Par ailleurs, les personnes mineures doivent obtenir le consentement parental jusqu’à l’âge de 14 ans au Québec pour accéder aux bloqueurs d’hormones. Autrement dit, si le parent est transphobe, l’adolescent.e trans ou non-binaire verra son corps transformé par la puberté contre son gré, à moins d’opter pour l’achat d’hormones sur le marché noir.

Il ne faut pas oublier les demandeurs et demandeuses d’asile ainsi que les personnes non documentées, qui n’ont pas droit à la couverture des frais de transition médicale par la RAMQ. Celles-ci ne peuvent donc pas recourir au marché légal pour obtenir des soins d’affirmation de genre.

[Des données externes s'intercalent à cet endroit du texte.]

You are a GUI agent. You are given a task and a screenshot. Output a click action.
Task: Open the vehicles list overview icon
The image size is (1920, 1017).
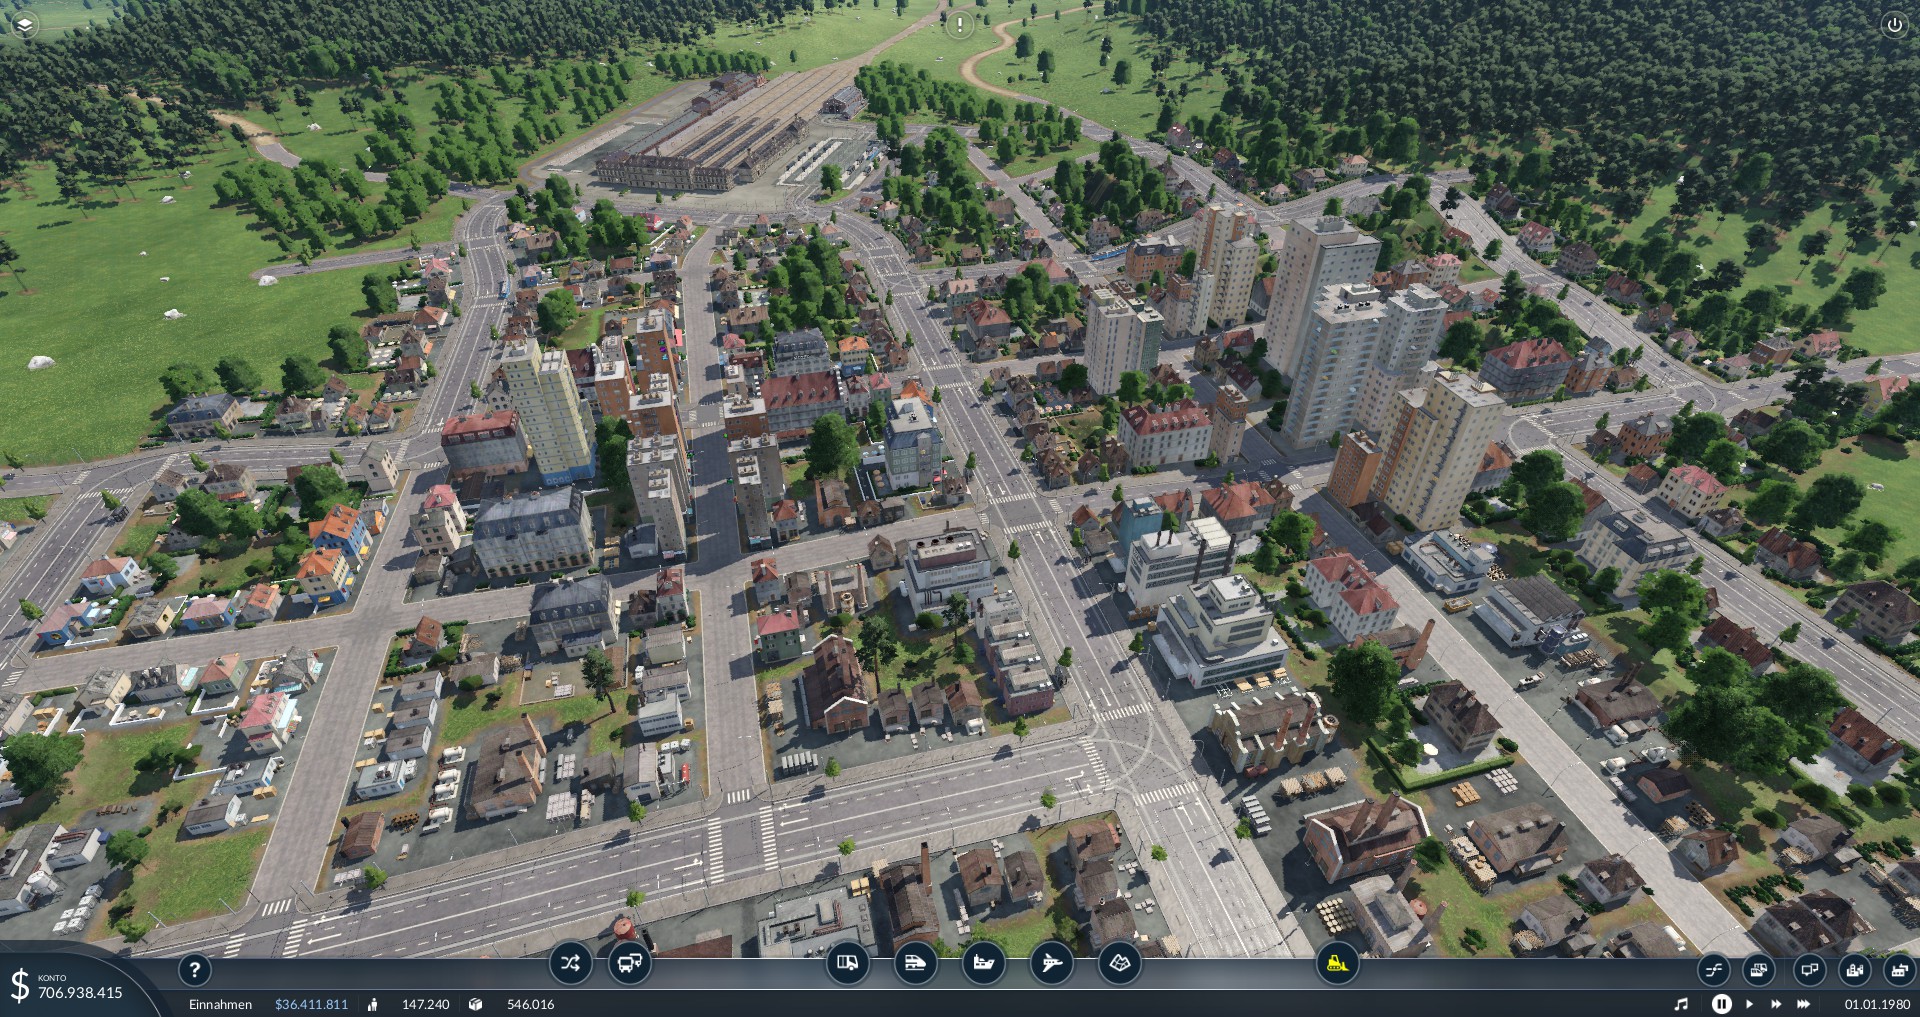click(1759, 969)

Comme le souligne la Dre Ruth Pearce – spécialiste en santé trans – dans un reportage réalisé par Sky News, les personnes trans et non-binaires continueront à faire appel au marché noir si le système de santé continue à sous-financer les soins transaffirmatifs. Parce que les risques associés à l’hormonothérapie sans supervision médicale leur semblent moins graves que l’absence de soins : parce que c’est mieux que rien.

Dans un monde idéal… 

Serait-il préférable que les personnes de la diversité de genre n’aient pas recours au marché noir pour obtenir des hormones? Loin de blâmer celles qui prennent la voie non médicale, Mx Drouin pointe plutôt du doigt les failles du système de santé : 

« Il faudrait surtout organiser la société pour que les gens n’aient pas à aller sur le marché noir. De plus, il serait essentiel de former les médecins de famille, créer plus de cliniques spécialisées et améliorer la couverture de la RAMQ pour certains soins de santé trans. »

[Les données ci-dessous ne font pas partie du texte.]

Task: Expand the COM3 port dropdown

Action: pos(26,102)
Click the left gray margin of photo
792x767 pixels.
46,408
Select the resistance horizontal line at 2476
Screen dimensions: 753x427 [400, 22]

Pour Judith, il faudrait plutôt qu’il y ait une plus grande prise en charge communautaire de l’hormonothérapie. Autrement dit, que ce soit les personnes trans et non-binaires qui s’organisent entre elles et partagent des ressources sécuritaires. La jeune femme souhaiterait également qu’il y ait une généralisation du modèle de consentement éclairé pour les soins de transition. « Il faudrait aussi que les informations soient disponibles pour que le consentement soit réellement éclairé », ajoute-t-elle.

Finalement, au-delà d’une hormonothérapie plus accessible pour les personnes de la diversité de genre, Judith voudrait que les contraceptifs oraux et les hormones pour les personnes en périménopause ou en ménopause soient plus facilement accessibles. Et dans un monde idéal?
« Ultimement, j’aimerais que tout le monde puisse avoir droit à des informations médicales de qualité, à des soins hormonaux appropriés et à l’autonomie corporelle. »

***

¹ À la demande de la personne autrice, la graphie « non-binaire » est utilisée dans ce texte.

² Mégenrer « désigne l’action de s’adresser à une personne ou de parler d’elle en utilisant le(s) mauvais pronom(s) et/ou les mauvais accords » (Drouin, 2022). Le fait de tenir pour acquis le genre d’une personne sans le savoir est aussi lié au mégenrage.

³ Il est toutefois pertinent de préciser qu’une référence médicale peut faire en sorte que le temps d’attente soit réduit.